Seehausen l Post an die Verbandsgemeinde Seehausen sorgt seit einiger Zeit für Unruhe im Rathaus. In dem Papier informierte ein Planungsbüro im Auftrag der Landesstraßenbaubehörde Ende des vergangenen Jahres über die langfristig geplante Sanierung der Elbebrücke, auf der die B 189 von Sachsen-Anhalt nach Brandenburg wechselt und befragt die Kommune als Träger öffentlicher Belange nach möglichen Befindlichkeiten.

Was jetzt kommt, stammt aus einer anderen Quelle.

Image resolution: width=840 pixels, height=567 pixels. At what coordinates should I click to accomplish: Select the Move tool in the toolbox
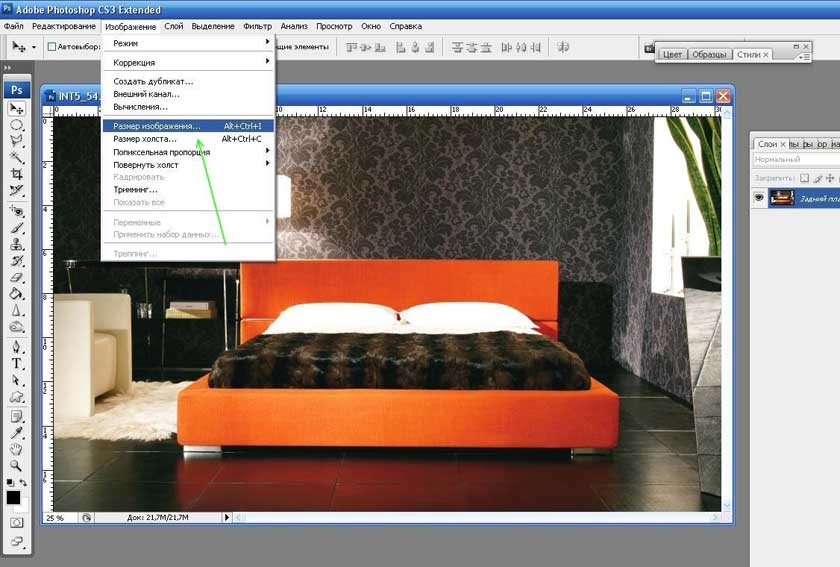click(17, 109)
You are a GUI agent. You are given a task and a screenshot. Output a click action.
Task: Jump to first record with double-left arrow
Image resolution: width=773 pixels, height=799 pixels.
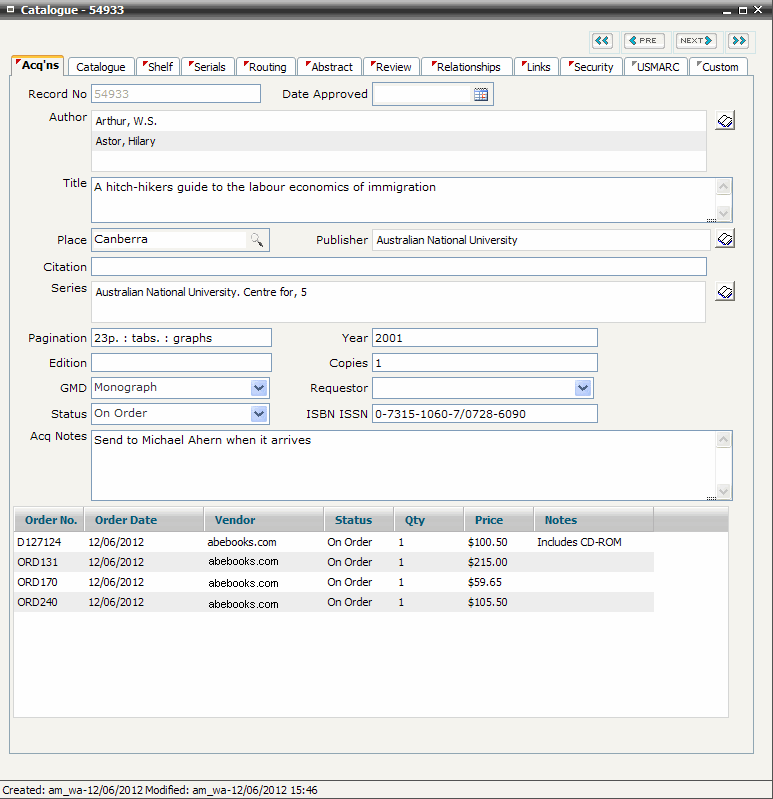point(602,41)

 Letztere gibt es sehr wohl. Denn die aufgeführten Sanierungsmaßnahmen sind so umfangreich, dass die Flussquerung für längere Zeit gesperrt werden muss. Während auf der Strombrücke „nur“ die Fahrbahn zu erneuern ist, müssen bei der Flutbrücke, die es praktisch nur auf sachsen-anhaltischer Seite gibt, ganze Pfeiler ersetzt werden. Eine Vollsperrung ohne eine Querungsmöglichkeit in der Nachbarschaft ist auch für den Stadtrat nicht denkbar, wurde in der Sitzung am Donnerstagabend deutlich. Verbandsgemeindebürgermeister Rüdiger Kloth konnte indes so weit beruhigen, dass die Maßnahme erst in Angriff genommen werde, wenn die verlängerte A 14 über die Elbe führt. Dann würde auch die Abstufung der B 189 zur L 38 vollzogen, wobei es Praxis ist, die Straßen und ihre Bauwerke vor dem Trägerwechsel zu ertüchtigen. Bleibt zu hoffen, dass sich der Verfall so viel Zeit lässt, bis die Autobahnbrücke fertig ist.

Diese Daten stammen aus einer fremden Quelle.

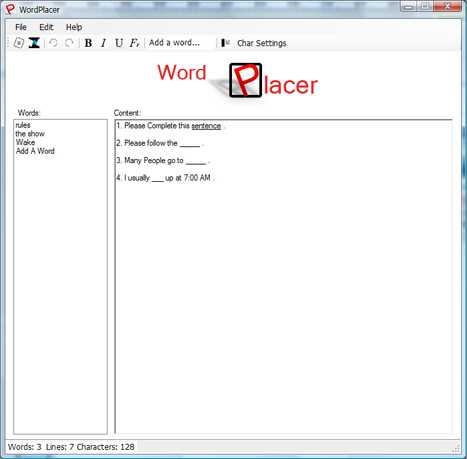Click the underlined word 'sentence' in content

(x=206, y=126)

 Bei der Sanierung der alten Elbebrücke könnte Seehausen nicht nur auf eine Ersatzquerung bestehen oder auf schnelle Durchführung drängen. Denkbar wäre auch, dass in dem Zusammenhang etwas getan wird, damit Radfahrer und Fußgänger sicherer über die künftige L-38-Brücke kommen.